Fernando Natividade Alves e Francisco Godinho Lobo haveriam  de participar a partir de 1965 no Grupo de Trabalho nº 14  donde saiu, entre  outras, a proposta de constituição do já referido Secretariado da Reforma Administrativa, criado em 1967 como organismo da  Presidência do Conselho, o qual  assumiria a preparação de políticas de pessoal que até  havia sido assegurada pelo Ministério das Finanças sob António Manuel Pinto Barbosa, que entretanto deixara o Governo. A DGCP não deixou de manifestar o maior espírito de colaboração com a Reforma e de publicitar essa colaboração nos opúsculos do Gabinete de Estudos António José Malheiro. Em ciclos políticos posteriores a função “Administração Pública” iria regressar, por períodos mais ou menos longos, ao Ministério das Finanças.

Setembro de 2017

 

[1] Gonçalves, Nuno Eduardo da Silva Ivo (2013), O Progresso da Ideia de Gestão Empresarial na Administração Pública Portuguesa, Março de 2013, ISCTE-IUL, tese de doutoramento em Sociologia, especialidade de Sociologia Política (policopiado).

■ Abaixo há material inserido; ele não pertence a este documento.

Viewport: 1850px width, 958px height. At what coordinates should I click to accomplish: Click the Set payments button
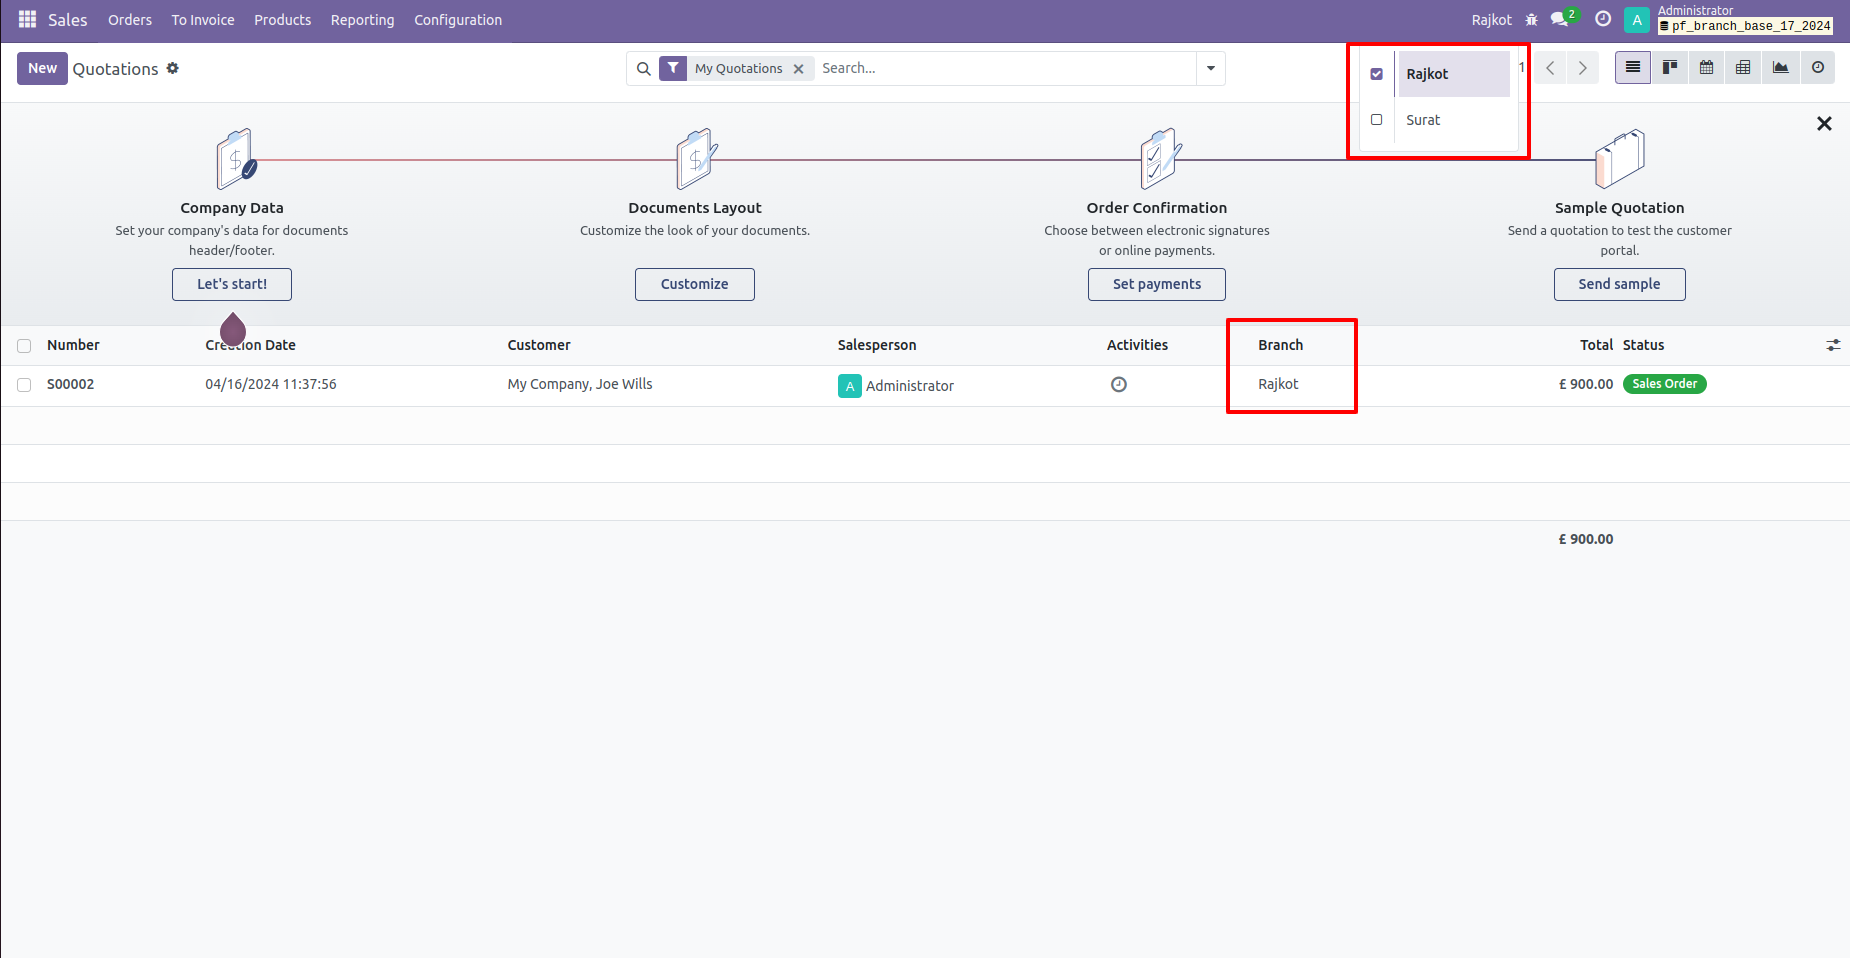[1156, 284]
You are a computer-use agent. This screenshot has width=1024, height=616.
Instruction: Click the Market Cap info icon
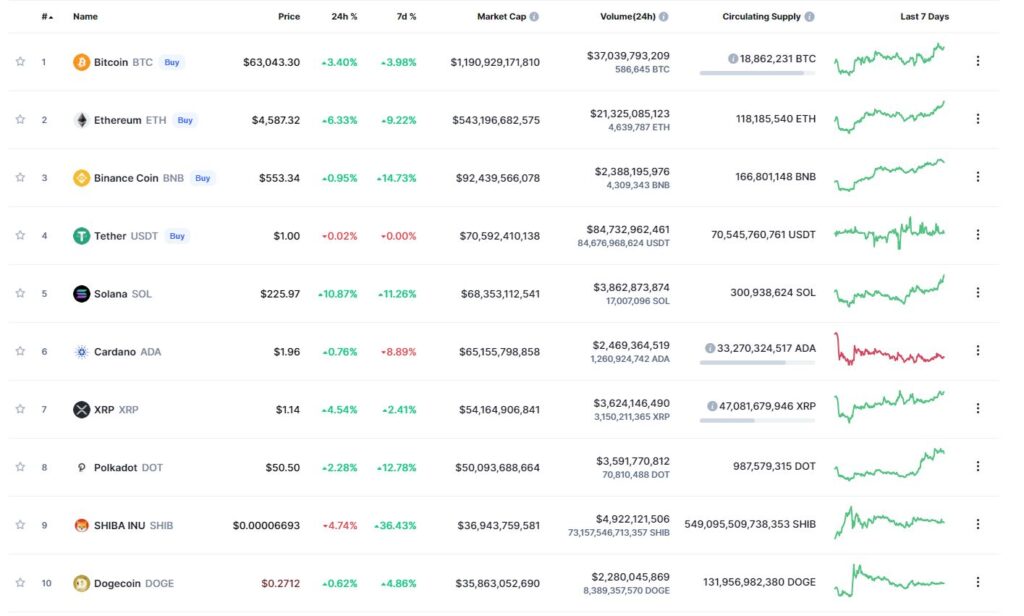tap(534, 16)
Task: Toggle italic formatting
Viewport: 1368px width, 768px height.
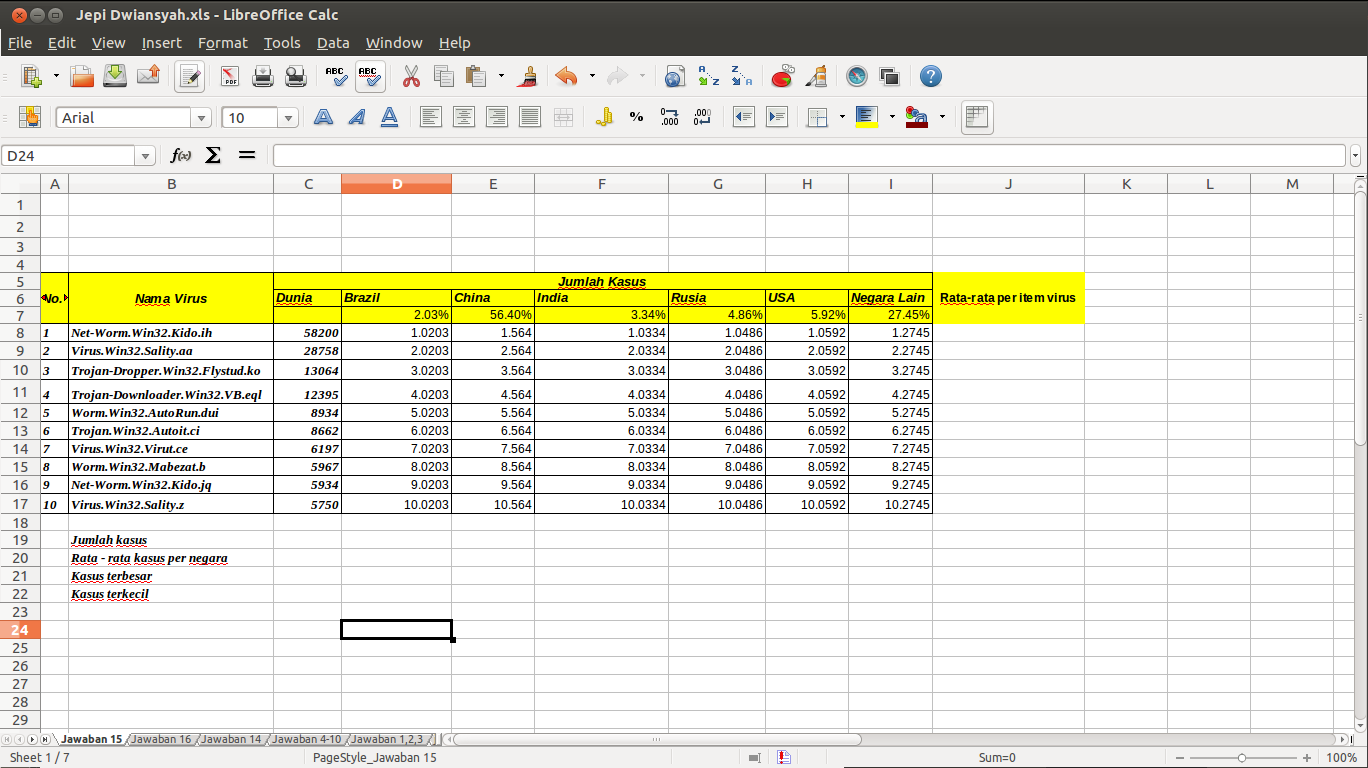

[2] Azevedo, Ana Carina Gerardo da Silva (2014), A Organização Científica do Trabalho em Portugal após a II Guerra Mundial 1945-1974, Dezembro de 2014, Faculdade de Ciências Sociais e Humanas da Universidade Nova de Lisboa, tese de doutoramento em História, especialidade de História Contemporânea.

[3] Rollo, Maria Fernanda (2007), Portugal e a Reconstrução Económica do Pós-Guerra. O Plano Marshall e a economia portuguesa dos anos 50, Lisboa: Instituto Diplomático.

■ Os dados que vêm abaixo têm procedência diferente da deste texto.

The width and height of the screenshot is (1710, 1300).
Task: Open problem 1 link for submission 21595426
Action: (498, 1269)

[4] Gonçalves, Nuno Eduardo da Silva Ivo (2017),  As Secções Nacionais Portuguesas no Instituto Internacional de Ciências Administrativas, Junho de 2017, relatório de investigação (policopiado).

[5] Através de consulta das edições francesa (1928-1939, 1947-1956) na Biblioteca Real da Bélgica, e inglesa (a partir de 1957), on line.

[6] Gonçalves, Nuno Eduardo da Silva Ivo (2013), O Progresso…

[7] Gonçalves, Nuno Eduardo da Silva Ivo (2013), O Progresso…

[8] Gonçalves, Nuno Eduardo da Silva Ivo (2017),  As Secções Nacionais Portuguesas…

[9] Azevedo, Ana Carina Gerardo da Silva (2014), A Organização Científica do Trabalho…

[10] Decreto nº 38 503, de 12 de Novembro de 1951 e Portaria de 26 de Janeiro de 1952, publicada por extracto no Diário do Governo, 2 ª Série, nº 24 de 28 de Janeiro, p. 536.